> [Goal of the exercise]:
Set down the records that follow exactly and completely.

> [Entries shown]:
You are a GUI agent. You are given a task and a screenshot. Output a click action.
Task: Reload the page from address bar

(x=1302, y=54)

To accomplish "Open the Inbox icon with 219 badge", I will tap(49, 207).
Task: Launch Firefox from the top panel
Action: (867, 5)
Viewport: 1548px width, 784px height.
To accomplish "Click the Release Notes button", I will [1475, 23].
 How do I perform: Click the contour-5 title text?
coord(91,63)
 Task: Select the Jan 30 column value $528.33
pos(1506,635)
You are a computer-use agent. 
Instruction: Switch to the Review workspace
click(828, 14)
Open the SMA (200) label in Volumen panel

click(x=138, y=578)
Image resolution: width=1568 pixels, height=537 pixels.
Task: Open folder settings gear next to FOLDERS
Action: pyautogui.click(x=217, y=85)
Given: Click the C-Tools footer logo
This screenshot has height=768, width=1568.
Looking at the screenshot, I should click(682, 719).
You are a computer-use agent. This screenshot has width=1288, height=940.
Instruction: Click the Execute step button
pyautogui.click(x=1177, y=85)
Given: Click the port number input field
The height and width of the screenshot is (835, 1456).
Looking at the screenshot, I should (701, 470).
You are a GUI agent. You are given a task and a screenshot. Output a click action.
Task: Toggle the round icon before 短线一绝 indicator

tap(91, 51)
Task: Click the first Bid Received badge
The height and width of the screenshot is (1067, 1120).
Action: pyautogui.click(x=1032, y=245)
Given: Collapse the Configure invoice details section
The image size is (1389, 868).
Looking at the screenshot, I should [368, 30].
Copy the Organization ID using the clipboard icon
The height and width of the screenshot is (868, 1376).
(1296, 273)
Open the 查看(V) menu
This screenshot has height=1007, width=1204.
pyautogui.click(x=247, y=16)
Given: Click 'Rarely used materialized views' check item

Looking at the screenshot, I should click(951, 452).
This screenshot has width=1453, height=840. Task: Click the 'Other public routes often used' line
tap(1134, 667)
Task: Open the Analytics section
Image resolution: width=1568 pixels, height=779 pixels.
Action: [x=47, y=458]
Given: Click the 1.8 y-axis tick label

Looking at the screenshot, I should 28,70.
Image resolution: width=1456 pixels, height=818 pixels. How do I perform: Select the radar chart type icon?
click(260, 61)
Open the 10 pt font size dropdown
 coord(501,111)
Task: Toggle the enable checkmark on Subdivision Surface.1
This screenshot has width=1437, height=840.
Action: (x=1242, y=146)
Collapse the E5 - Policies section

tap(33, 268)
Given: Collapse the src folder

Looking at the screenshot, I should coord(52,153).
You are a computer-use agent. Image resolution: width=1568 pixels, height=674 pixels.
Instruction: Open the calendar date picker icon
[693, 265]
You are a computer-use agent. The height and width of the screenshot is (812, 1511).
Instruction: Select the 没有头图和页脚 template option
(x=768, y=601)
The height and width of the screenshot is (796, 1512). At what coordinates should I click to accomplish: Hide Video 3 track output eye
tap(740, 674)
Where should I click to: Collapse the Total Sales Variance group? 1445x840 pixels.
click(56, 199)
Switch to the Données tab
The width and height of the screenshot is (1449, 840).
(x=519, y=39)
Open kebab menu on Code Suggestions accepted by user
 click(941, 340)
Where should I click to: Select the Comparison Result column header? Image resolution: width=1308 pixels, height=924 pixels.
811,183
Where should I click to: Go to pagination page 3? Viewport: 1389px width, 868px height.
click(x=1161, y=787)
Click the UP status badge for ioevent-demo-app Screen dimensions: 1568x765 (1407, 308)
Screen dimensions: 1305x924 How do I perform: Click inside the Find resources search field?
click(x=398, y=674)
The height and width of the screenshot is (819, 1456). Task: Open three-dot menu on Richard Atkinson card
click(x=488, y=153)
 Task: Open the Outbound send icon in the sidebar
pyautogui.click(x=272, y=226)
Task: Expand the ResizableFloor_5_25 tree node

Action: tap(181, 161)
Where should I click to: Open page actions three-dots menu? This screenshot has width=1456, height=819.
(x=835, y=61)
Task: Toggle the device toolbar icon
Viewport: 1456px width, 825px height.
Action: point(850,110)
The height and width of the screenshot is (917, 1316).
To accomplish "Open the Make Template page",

> [Exercise answer]:
You are a GUI agent. You are given a task and a screenshot. Output a click action.
Task: Reload the page from address bar

(x=1302, y=54)

To accomplish "Open the Inbox icon with 219 badge", I will tap(49, 207).
Task: Launch Firefox from the top panel
Action: (867, 5)
Viewport: 1548px width, 784px height.
To accomplish "Click the Release Notes button", I will [1475, 23].
 How do I perform: Click the contour-5 title text?
coord(91,63)
 Task: Select the Jan 30 column value $528.33
pos(1506,635)
You are a computer-use agent. 
Instruction: Switch to the Review workspace
click(828, 14)
Open the SMA (200) label in Volumen panel

click(x=138, y=578)
Image resolution: width=1568 pixels, height=537 pixels.
Task: Open folder settings gear next to FOLDERS
Action: pyautogui.click(x=217, y=85)
Given: Click the C-Tools footer logo
This screenshot has height=768, width=1568.
Looking at the screenshot, I should click(682, 719).
You are a computer-use agent. This screenshot has width=1288, height=940.
Instruction: Click the Execute step button
pyautogui.click(x=1177, y=85)
Given: Click the port number input field
The height and width of the screenshot is (835, 1456).
Looking at the screenshot, I should (701, 470).
You are a GUI agent. You are given a task and a screenshot. Output a click action.
Task: Toggle the round icon before 短线一绝 indicator

tap(91, 51)
Task: Click the first Bid Received badge
The height and width of the screenshot is (1067, 1120).
Action: pyautogui.click(x=1032, y=245)
Given: Collapse the Configure invoice details section
The image size is (1389, 868).
Looking at the screenshot, I should [368, 30].
Copy the Organization ID using the clipboard icon
The height and width of the screenshot is (868, 1376).
(1296, 273)
Open the 查看(V) menu
This screenshot has height=1007, width=1204.
pyautogui.click(x=247, y=16)
Given: Click 'Rarely used materialized views' check item

Looking at the screenshot, I should click(951, 452).
This screenshot has width=1453, height=840. Task: Click the 'Other public routes often used' line
tap(1134, 667)
Task: Open the Analytics section
Image resolution: width=1568 pixels, height=779 pixels.
Action: [x=47, y=458]
Given: Click the 1.8 y-axis tick label

Looking at the screenshot, I should 28,70.
Image resolution: width=1456 pixels, height=818 pixels. How do I perform: Select the radar chart type icon?
click(260, 61)
Open the 10 pt font size dropdown
 coord(501,111)
Task: Toggle the enable checkmark on Subdivision Surface.1
This screenshot has width=1437, height=840.
Action: (x=1242, y=146)
Collapse the E5 - Policies section

tap(33, 268)
Given: Collapse the src folder

Looking at the screenshot, I should coord(52,153).
You are a computer-use agent. Image resolution: width=1568 pixels, height=674 pixels.
Instruction: Open the calendar date picker icon
[693, 265]
You are a computer-use agent. The height and width of the screenshot is (812, 1511).
Instruction: Select the 没有头图和页脚 template option
(x=768, y=601)
The height and width of the screenshot is (796, 1512). At what coordinates should I click to accomplish: Hide Video 3 track output eye
tap(740, 674)
Where should I click to: Collapse the Total Sales Variance group? 1445x840 pixels.
click(56, 199)
Switch to the Données tab
The width and height of the screenshot is (1449, 840).
(x=519, y=39)
Open kebab menu on Code Suggestions accepted by user
 click(941, 340)
Where should I click to: Select the Comparison Result column header? Image resolution: width=1308 pixels, height=924 pixels.
811,183
Where should I click to: Go to pagination page 3? Viewport: 1389px width, 868px height.
click(x=1161, y=787)
Click the UP status badge for ioevent-demo-app Screen dimensions: 1568x765 (1407, 308)
Screen dimensions: 1305x924 How do I perform: Click inside the Find resources search field?
click(x=398, y=674)
The height and width of the screenshot is (819, 1456). Task: Open three-dot menu on Richard Atkinson card
click(x=488, y=153)
 Task: Open the Outbound send icon in the sidebar
pyautogui.click(x=272, y=226)
Task: Expand the ResizableFloor_5_25 tree node

Action: tap(181, 161)
Where should I click to: Open page actions three-dots menu? This screenshot has width=1456, height=819.
(x=835, y=61)
Task: Toggle the device toolbar icon
Viewport: 1456px width, 825px height.
Action: point(850,110)
The height and width of the screenshot is (917, 1316).
To accomplish "Open the Make Template page",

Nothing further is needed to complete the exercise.